Dataset records:
=== Section Start ===
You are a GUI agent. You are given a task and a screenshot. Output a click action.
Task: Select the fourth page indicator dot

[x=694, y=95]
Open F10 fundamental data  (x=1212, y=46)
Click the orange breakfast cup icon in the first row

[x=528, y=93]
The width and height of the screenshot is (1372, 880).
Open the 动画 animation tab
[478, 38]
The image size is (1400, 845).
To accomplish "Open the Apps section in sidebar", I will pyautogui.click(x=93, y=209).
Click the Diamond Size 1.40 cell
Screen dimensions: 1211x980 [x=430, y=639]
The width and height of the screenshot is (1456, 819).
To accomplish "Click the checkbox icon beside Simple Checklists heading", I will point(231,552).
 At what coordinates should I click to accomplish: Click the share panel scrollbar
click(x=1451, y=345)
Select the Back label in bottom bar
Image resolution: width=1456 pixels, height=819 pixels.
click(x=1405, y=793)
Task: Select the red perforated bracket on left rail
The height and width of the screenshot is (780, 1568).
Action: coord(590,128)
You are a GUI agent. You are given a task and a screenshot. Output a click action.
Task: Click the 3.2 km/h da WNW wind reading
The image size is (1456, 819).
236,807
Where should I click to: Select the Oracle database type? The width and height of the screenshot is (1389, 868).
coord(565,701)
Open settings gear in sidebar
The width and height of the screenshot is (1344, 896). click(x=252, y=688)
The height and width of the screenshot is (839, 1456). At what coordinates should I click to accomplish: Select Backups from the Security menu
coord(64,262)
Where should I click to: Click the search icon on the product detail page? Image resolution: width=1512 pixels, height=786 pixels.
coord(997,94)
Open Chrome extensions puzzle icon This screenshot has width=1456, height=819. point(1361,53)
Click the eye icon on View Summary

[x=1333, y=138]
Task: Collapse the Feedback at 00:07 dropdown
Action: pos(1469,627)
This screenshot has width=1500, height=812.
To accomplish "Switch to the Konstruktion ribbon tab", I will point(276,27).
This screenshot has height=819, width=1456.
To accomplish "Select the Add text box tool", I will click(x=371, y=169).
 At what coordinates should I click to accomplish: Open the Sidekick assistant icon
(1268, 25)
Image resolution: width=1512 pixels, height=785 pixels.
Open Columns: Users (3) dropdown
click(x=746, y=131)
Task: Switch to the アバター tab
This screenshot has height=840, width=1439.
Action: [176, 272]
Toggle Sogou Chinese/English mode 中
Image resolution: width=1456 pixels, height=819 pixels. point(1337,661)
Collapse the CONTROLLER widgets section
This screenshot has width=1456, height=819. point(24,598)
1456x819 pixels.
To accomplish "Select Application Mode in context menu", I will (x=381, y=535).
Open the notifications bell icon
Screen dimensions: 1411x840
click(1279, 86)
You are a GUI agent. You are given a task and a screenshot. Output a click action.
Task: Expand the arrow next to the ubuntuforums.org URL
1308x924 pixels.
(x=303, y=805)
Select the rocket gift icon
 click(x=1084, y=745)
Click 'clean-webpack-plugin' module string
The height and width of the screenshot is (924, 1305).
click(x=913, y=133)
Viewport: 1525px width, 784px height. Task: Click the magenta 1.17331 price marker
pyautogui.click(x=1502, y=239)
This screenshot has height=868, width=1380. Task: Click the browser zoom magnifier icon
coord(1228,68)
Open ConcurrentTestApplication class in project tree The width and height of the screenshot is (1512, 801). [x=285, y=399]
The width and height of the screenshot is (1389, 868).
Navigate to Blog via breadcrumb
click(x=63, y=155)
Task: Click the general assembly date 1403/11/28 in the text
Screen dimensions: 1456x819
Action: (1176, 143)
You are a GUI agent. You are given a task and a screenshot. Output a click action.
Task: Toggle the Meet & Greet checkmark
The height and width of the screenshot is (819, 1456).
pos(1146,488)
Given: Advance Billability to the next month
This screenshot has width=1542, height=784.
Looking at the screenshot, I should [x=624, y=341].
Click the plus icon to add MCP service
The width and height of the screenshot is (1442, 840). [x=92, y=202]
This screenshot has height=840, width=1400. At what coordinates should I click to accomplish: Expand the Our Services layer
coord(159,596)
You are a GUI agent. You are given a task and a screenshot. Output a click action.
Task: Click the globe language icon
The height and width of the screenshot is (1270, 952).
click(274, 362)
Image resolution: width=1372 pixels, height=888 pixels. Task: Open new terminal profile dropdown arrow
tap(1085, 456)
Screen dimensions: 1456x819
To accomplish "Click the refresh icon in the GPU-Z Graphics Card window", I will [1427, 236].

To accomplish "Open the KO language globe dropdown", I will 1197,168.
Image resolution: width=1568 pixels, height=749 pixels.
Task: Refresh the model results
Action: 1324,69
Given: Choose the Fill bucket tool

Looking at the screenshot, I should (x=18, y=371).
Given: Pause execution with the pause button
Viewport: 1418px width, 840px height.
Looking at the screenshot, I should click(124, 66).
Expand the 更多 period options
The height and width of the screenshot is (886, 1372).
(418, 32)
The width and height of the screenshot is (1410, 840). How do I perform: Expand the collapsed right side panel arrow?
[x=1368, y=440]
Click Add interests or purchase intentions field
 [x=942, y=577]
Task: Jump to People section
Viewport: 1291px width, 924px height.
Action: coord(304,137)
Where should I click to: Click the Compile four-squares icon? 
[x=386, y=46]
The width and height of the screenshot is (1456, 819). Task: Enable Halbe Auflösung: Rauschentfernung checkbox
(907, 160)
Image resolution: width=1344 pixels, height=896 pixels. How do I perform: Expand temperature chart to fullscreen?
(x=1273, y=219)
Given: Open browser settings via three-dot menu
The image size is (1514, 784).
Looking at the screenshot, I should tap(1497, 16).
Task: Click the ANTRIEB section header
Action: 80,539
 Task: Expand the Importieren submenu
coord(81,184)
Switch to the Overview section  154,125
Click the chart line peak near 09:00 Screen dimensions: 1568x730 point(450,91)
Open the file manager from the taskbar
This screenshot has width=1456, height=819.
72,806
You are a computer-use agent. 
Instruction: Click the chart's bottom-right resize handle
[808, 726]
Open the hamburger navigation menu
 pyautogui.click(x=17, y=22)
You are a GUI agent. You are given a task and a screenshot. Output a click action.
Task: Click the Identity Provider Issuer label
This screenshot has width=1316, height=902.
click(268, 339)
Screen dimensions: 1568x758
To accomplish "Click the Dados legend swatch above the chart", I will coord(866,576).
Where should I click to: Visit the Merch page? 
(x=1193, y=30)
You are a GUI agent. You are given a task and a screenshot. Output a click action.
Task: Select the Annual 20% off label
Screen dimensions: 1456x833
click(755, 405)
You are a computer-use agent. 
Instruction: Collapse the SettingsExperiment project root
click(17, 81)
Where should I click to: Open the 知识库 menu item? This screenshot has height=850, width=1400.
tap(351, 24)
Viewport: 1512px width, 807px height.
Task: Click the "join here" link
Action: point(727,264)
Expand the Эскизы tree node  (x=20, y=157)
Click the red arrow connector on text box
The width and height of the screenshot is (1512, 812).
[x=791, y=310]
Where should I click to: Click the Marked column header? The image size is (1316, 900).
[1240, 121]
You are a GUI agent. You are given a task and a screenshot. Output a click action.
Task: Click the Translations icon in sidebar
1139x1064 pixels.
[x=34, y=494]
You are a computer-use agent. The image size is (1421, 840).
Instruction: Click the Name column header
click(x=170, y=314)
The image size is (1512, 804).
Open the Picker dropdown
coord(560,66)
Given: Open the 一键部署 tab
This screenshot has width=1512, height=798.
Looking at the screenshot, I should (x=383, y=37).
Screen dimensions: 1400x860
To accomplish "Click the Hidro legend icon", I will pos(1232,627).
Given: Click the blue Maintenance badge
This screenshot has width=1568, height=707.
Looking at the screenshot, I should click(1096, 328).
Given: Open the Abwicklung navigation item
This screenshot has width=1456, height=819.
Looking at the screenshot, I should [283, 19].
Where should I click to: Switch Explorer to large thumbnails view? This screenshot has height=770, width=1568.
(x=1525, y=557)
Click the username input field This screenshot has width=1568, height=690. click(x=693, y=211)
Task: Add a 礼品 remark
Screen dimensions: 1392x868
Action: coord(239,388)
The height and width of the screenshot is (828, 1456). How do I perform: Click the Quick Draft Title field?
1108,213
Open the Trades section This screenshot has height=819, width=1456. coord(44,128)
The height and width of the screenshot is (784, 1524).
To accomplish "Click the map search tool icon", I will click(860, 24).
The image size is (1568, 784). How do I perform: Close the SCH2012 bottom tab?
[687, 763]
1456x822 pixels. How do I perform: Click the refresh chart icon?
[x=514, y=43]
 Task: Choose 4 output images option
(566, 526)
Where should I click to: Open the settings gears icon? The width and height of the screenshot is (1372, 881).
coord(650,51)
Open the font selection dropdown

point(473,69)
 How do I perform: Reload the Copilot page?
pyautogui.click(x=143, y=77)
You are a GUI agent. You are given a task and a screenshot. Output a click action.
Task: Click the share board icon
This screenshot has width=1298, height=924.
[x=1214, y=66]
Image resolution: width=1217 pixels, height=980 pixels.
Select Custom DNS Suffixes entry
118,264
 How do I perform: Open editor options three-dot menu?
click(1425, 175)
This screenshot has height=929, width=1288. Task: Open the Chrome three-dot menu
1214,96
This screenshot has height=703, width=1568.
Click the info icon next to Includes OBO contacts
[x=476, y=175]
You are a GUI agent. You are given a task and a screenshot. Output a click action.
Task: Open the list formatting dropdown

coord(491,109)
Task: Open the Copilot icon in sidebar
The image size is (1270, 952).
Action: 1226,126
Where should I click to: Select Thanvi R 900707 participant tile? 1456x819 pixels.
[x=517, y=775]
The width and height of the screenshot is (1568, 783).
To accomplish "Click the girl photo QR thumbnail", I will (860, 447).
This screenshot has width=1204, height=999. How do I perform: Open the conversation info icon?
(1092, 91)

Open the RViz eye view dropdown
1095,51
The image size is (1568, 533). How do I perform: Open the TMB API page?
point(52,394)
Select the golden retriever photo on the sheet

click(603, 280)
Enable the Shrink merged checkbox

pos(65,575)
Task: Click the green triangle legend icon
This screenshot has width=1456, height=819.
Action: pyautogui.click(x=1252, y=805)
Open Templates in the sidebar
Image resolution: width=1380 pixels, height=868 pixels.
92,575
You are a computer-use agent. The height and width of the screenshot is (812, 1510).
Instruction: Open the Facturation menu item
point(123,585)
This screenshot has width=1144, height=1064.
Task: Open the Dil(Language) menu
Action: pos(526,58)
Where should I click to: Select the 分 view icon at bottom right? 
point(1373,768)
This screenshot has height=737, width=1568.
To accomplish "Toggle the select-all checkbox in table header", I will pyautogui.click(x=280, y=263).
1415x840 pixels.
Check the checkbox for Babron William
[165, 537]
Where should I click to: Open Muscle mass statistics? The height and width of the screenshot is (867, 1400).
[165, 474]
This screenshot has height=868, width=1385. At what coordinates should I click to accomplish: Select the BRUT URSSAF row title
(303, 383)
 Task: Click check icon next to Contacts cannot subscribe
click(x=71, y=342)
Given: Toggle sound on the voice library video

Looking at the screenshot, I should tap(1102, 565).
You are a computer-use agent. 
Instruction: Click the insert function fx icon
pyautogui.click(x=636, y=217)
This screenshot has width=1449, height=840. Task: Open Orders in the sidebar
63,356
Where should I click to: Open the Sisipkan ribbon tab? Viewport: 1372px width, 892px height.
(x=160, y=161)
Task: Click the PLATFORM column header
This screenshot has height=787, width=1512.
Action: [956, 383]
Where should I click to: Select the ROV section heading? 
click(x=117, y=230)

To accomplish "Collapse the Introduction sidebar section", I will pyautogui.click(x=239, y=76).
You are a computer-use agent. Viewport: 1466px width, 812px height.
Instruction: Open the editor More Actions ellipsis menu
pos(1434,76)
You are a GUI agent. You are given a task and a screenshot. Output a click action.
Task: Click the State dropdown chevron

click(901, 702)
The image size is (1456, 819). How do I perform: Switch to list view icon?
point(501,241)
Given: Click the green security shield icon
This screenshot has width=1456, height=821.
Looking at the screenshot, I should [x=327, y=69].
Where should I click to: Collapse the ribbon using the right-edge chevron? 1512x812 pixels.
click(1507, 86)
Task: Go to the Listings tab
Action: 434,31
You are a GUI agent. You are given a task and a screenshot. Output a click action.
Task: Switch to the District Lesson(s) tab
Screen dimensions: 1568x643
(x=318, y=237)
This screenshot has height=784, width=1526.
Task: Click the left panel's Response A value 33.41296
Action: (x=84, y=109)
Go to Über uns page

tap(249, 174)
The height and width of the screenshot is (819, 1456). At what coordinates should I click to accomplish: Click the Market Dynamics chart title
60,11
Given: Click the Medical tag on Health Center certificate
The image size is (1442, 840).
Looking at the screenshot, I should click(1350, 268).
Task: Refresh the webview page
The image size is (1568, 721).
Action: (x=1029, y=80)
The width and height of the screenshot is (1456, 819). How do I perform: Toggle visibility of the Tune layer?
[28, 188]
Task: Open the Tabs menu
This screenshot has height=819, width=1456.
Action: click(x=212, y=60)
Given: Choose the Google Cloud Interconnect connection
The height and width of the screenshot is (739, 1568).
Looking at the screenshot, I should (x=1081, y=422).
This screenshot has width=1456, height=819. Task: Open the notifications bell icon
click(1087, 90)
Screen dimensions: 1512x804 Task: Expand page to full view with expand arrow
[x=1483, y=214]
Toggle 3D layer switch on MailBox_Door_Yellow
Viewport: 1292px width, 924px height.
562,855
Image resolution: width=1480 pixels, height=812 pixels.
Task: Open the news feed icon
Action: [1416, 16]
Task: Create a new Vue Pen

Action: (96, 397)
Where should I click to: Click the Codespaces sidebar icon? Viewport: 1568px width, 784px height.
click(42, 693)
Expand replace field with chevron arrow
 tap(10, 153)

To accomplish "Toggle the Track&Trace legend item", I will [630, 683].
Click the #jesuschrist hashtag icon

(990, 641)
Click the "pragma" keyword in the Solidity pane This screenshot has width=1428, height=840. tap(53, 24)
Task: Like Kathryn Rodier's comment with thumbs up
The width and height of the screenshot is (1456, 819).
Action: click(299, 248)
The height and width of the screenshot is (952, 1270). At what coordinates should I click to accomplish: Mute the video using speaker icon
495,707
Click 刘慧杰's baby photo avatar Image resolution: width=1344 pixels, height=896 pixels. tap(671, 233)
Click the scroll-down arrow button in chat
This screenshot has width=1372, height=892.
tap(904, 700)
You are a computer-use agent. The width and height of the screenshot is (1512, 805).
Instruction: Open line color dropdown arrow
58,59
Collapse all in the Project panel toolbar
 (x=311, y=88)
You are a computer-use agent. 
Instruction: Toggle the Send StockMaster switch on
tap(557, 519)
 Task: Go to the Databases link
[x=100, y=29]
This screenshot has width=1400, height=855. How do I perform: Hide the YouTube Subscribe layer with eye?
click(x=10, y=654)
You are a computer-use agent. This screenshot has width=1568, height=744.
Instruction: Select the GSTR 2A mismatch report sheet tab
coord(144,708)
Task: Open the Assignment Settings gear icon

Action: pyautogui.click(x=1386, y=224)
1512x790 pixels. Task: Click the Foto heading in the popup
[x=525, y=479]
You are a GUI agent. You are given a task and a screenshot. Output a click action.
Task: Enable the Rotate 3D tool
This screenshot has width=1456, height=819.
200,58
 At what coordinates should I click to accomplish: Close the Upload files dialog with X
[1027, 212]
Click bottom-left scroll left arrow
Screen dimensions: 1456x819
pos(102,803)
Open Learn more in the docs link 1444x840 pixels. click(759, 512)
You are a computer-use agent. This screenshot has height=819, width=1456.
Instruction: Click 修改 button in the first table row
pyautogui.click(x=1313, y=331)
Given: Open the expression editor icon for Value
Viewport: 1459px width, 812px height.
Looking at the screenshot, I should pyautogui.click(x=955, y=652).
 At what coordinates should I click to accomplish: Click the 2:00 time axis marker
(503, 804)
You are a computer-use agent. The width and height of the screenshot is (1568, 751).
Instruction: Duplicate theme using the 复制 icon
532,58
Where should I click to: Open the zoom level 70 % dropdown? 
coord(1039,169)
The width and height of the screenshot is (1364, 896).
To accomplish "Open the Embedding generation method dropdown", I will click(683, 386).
=== Section End ===
# EXERCISE AIM
Only lines that contain "computer" are needed, so copy each of them from the data.

# REPLY
You are a computer-use agent. 
You are a computer-use agent. 
You are a computer-use agent. The image size is (1421, 840).
You are a computer-use agent. The height and width of the screenshot is (812, 1510).
You are a computer-use agent. 
You are a computer-use agent. Viewport: 1466px width, 812px height.
You are a computer-use agent. The width and height of the screenshot is (1512, 805).
You are a computer-use agent. 
You are a computer-use agent. This screenshot has width=1568, height=744.
You are a computer-use agent. This screenshot has height=819, width=1456.
You are a computer-use agent. The width and height of the screenshot is (1568, 751).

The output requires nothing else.